A Product Set is a named subset of your Facebook catalog — a filtered group of products that ad campaigns and your shop can target. Instead of advertising every product, you point a dynamic ad at a set like 'bestsellers' or 'summer' and Facebook only shows those items.
How do Product Sets work with dynamic ads?
Facebook dynamic ads pull their products from a catalog, but you scope each ad set to a specific Product Set. So a campaign can advertise only your clearance items while another promotes new arrivals — all from the same catalog. Keeping the set accurate (via rules and refresh) keeps your ads showing the right products.

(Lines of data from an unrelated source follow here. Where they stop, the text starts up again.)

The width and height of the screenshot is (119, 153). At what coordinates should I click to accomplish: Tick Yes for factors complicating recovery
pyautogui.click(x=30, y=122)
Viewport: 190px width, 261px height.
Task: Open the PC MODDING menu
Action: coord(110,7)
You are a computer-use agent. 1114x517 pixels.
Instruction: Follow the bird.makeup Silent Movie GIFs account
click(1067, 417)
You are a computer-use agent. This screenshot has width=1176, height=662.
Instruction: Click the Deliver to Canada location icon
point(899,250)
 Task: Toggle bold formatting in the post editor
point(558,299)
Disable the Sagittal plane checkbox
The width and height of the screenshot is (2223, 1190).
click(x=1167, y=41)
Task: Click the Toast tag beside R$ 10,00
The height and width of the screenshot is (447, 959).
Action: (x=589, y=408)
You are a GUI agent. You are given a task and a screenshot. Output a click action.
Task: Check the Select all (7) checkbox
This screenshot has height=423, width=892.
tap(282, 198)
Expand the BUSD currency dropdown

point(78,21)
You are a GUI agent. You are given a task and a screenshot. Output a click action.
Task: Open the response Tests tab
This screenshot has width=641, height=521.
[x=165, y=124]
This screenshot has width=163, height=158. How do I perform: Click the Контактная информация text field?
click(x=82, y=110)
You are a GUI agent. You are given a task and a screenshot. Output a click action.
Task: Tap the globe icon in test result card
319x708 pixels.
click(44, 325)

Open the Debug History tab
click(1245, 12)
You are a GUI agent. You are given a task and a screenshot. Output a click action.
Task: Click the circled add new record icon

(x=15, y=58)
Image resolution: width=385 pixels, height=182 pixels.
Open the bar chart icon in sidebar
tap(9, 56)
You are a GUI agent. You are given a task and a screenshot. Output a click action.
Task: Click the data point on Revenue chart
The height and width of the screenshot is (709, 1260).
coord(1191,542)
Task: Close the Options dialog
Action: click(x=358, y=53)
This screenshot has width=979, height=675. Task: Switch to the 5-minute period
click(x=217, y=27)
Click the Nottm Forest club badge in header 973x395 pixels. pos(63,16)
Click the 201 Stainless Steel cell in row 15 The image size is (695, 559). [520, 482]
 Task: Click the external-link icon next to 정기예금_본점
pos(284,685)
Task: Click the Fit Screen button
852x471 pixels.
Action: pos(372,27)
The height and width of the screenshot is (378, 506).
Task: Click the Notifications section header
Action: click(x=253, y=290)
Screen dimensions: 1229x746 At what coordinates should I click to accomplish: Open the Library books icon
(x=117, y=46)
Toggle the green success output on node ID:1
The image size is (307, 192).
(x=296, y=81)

How do I segment my Facebook catalog?
Create a Product Set, then write rules that match the Shopify collections you want in it. Use Must match all rules (AND) to narrow it down or Must match at least one rule (OR) to combine collections. Add a separate set for each segment you want to advertise.
What's the difference between AND and OR matching?
AND means a product must satisfy every rule to be included — useful for precise, narrow sets. OR means matching any single rule is enough — useful for pooling several collections into one broad set.
What does Refresh products do?
It re-runs the set's rules against your current catalog and re-assigns the matching products. Run it after you change collections or edit rules. It processes in the background, so wait a moment and reload the page to see the new product count.
What does the Overwrite setting do?
Overwrite controls whether the app replaces product-set assignments that already exist, or leaves them untouched. Turn it on for the app to take full ownership of the set; leave it off to preserve assignments made elsewhere.
What are unmanaged product sets?
Those are Product Sets the app didn't create — typically made by hand in Facebook Business Manager or by another app or integration. They show up under Show / hide unmanaged product sets for reference, but the app's rules and refresh don't manage them.
Do I create the Product Set in the app or in Facebook Commerce Manager?
Create it in the app with Add a Facebook Product Set — the app provisions it in the selected catalog and manages it for you. You can still open the set in Commerce Manager (via the link in the table) to confirm it's targeted by your dynamic ads.
Why is my Product Set empty after I add rules?
Save the rules, then click Refresh products to populate the set, and reload the page after a moment. Also check that your rules actually match products — with AND matching, an over-restrictive combination can match nothing; switching to OR or removing a condition usually fixes it.